Let’s say you are going to buy a car. One boundary you want to establish before you get serious about a decision is how much money you are willing to spend to get what you want. 

This is a financial boundary. Whatever amount (or range) you identify will keep you focused. You are more likely to end up pleased with your decision and living within your means at the same time.

Physical boundary examples include what activities you choose, what substances you will or will not put into your body, and who you allow to touch you. 

My grandfather will not climb a ladder anymore, my father no longer smokes cigarettes, my vegetarian daughter will not eat meat of any kind, and I require myself to get a mammogram and pap smear yearly.

Two of the toughest areas to establish and keep strong boundaries are those involving people’s time and relationships.  If you are a “say yes to everyone” kind of person, you are lacking a boundary which could spare you a great deal of stress and overwhelm. 

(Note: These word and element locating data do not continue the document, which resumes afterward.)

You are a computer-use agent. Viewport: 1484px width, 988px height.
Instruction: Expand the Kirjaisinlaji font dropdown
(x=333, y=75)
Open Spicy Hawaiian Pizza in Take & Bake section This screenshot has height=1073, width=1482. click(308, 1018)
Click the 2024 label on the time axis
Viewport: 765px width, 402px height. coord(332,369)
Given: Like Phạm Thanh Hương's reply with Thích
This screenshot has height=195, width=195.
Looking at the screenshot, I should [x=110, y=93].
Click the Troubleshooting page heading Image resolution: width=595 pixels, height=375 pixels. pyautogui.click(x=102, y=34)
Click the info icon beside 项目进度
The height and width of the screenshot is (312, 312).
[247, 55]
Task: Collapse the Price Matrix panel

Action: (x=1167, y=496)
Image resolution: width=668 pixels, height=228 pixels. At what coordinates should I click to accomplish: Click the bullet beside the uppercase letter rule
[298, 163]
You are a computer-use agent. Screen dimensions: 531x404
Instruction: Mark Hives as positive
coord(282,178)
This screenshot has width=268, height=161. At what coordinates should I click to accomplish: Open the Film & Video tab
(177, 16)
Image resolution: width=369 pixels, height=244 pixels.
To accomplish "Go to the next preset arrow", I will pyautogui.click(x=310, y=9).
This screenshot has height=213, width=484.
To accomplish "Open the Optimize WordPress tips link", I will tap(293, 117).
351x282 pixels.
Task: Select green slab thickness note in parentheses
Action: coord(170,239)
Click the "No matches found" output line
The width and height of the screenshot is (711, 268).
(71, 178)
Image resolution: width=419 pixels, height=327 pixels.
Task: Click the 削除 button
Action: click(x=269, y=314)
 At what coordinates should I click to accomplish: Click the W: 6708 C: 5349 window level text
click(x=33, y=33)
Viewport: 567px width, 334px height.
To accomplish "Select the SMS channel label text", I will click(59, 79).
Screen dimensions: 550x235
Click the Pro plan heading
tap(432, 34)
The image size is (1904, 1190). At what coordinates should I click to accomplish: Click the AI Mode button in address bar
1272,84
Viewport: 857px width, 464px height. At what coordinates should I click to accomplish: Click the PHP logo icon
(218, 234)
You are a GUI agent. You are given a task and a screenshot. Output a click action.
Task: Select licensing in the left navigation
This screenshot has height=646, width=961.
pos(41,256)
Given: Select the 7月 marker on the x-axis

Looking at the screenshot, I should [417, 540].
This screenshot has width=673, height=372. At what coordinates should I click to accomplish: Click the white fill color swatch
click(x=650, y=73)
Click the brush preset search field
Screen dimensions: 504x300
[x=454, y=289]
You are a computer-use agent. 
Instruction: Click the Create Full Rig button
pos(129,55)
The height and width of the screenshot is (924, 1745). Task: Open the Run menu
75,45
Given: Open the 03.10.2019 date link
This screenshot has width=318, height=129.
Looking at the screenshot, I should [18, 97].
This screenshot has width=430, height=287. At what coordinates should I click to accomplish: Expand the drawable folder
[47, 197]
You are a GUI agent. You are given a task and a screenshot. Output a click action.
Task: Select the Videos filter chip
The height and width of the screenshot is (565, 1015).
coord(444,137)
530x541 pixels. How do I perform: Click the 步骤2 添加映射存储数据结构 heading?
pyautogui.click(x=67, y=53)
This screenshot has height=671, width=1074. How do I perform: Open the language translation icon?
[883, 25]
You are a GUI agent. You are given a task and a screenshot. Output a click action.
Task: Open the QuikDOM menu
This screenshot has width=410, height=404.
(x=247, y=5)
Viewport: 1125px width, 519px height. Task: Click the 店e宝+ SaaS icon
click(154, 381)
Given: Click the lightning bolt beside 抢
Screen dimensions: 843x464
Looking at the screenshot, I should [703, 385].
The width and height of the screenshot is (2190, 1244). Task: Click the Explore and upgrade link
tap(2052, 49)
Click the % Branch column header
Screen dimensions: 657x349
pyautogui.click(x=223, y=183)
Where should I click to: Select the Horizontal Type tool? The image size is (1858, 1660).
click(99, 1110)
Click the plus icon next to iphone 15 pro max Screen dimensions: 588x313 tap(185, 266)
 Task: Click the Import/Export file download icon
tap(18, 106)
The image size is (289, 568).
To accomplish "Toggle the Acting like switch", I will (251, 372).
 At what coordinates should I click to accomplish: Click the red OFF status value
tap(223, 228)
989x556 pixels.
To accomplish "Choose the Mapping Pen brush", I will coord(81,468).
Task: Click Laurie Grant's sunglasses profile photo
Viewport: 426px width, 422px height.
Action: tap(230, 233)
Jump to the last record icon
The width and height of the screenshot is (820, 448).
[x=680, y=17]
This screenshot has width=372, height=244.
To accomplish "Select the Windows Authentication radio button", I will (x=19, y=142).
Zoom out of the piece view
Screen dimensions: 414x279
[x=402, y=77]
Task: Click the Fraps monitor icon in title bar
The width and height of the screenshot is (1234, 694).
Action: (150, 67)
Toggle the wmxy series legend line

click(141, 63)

None of us can be all things to all people, but for some reason we think we need to try. People lose sleep, free time, their health, money, and even their sanity trying to accommodate others and take on more responsibilities than five people could handle. 

When you stretch yourself so thin, you are no good to yourself or anyone else ultimately. You will end up falling short in most areas, feeling worse about yourself instead of good for what you were hoping to accomplish or contribute.

Boundaries with time and in relationships keep us grounded in a positive way. Do you volunteer? How much time per week do you allow for this? How many organizations do you support? 

Be careful, because if word of your generosity gets out, everybody will start calling and wanting this or that. When the offers keep coming, you will want to be prepared to give to what is most meaningful to you and whatever time fits in the context of the rest of your life. Beyond that, say no.

How much time and effort you give to relationships is entirely your decision as well. Every relationship is different and there is no one way to express your dedication to another.

Spend time with people who truly support and affirm you, not those who judge or criticize you. Think about all the people in your circle and ask yourself who you are safe with, who you enjoy, and who you trust the most. 

These are the people you want to intentionally seek, deliberately extend yourself to, and invite into your world regularly. 

Many people feel obligated to stay in regular contact with family, even if they are continuously abusive or neglectful. Some will not let go of friendships or romantic relationships for the same reasons. 

All of our relationships are based on choice. Whether you attend the annual family reunion or not is entirely up to you. Whether you return a phone call or not is entirely up to you. 

In Cheryl Richardson’s book, Stand Up For Your Life, she says, “Having good boundaries in place actually allows you to be more available to others in an intimate way. It can also prevent conflict.” (This book is an excellent discussion about shaping your life exactly as you want it in several ways.)

Bottom line is this:  If your life feels out of balance in any area, look carefully at the standards you have established and think how you may begin to place firmer boundaries around yourself so you can live a more focused, satisfying life.